▶ [DATA IN THIS EXERCISE]

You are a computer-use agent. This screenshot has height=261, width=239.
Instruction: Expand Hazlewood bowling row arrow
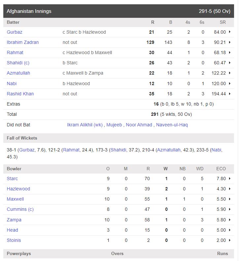(x=229, y=189)
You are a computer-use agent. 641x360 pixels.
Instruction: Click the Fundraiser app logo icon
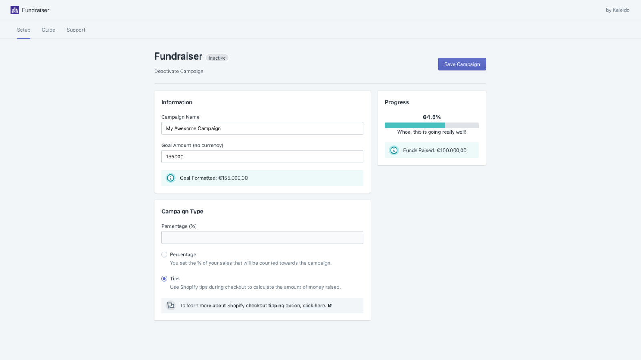(x=15, y=9)
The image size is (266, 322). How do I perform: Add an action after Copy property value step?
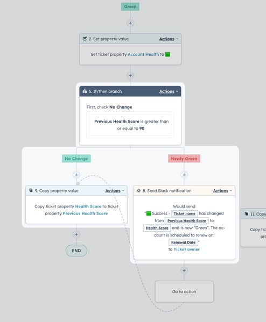pyautogui.click(x=76, y=234)
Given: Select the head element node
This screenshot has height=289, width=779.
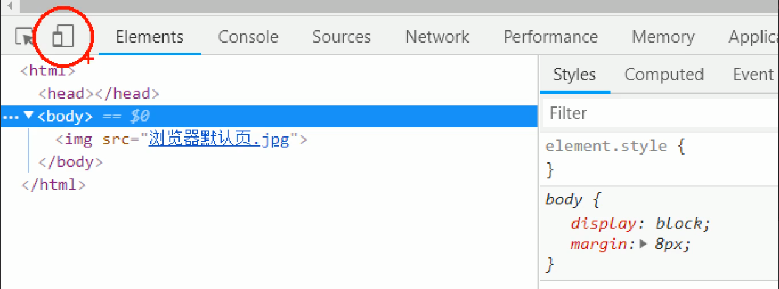Looking at the screenshot, I should (x=99, y=94).
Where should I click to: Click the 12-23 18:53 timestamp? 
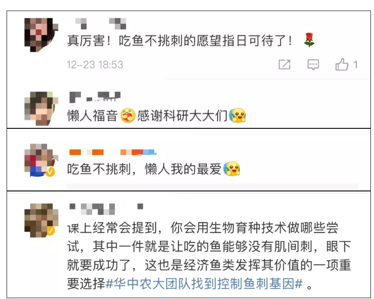pyautogui.click(x=95, y=65)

▶ [YOUR OBJECTIVE] Count the lines in the entries above that contain the word "Instruction", and reply with only that number.

▶ [WRITTEN SOLUTION] 2